The Chorus Beneath Our Feet
by Melanie Schnell
Published by Radiant Press
Review by Shelley A. Leedahl
$25.00 ISBN 9781998926329

Regina writer Melanie Schnell’s debut novel, While the Sun is Above Us, earned her the Saskatchewan First Book Award and The City of Regina Award at the 2013 Saskatchewan Book Awards, and I expect her recently released second novel, The Chorus Beneath Our Feet, will also garner attention, particularly for its ambitious plot.

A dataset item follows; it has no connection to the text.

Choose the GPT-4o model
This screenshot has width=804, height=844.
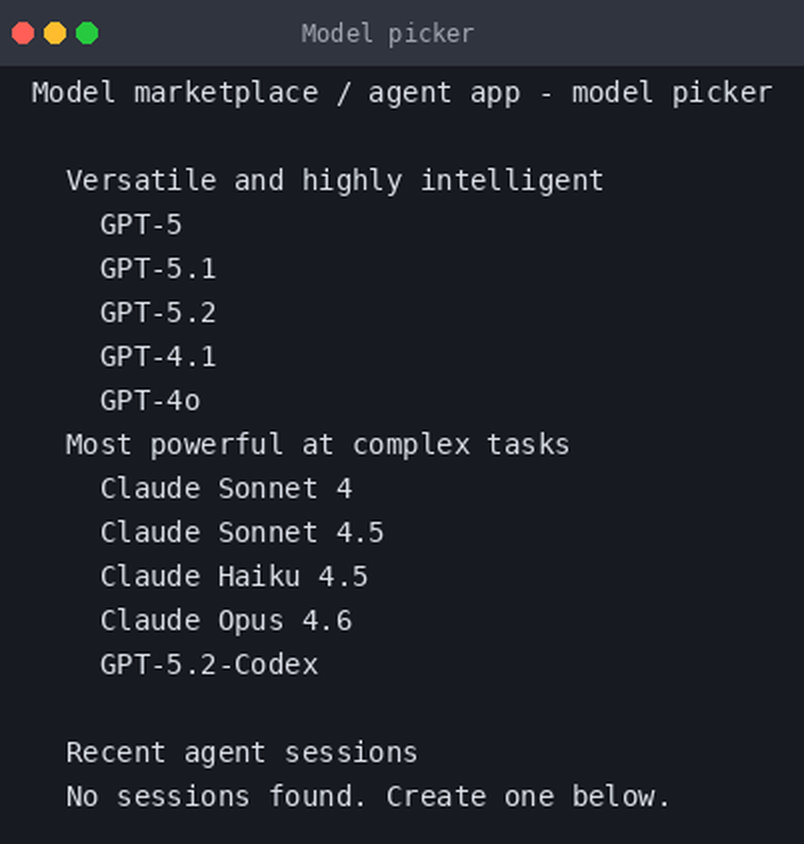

Schnell’s braided several surprisingly disparate elements and parallelled the relationships between two sets of siblings in this crime story set in “Ravenwood,” Alberta. The first brother and sister were among the 100,000 Barnardo’s Homes’ children shipped from England to Canada to labour on farms between 1869 – 1948. These 100,000 “home children” were ripped from their families and treated extremely poorly in Canada. Ravenwood rumours suggest that the bodies of these separated siblings are buried beneath the massive oak tree (the “Harron Tree”) in the city’s central park. A local construction company is razing the tree for the construction of a mall, and protesters are rallying around the stately oak.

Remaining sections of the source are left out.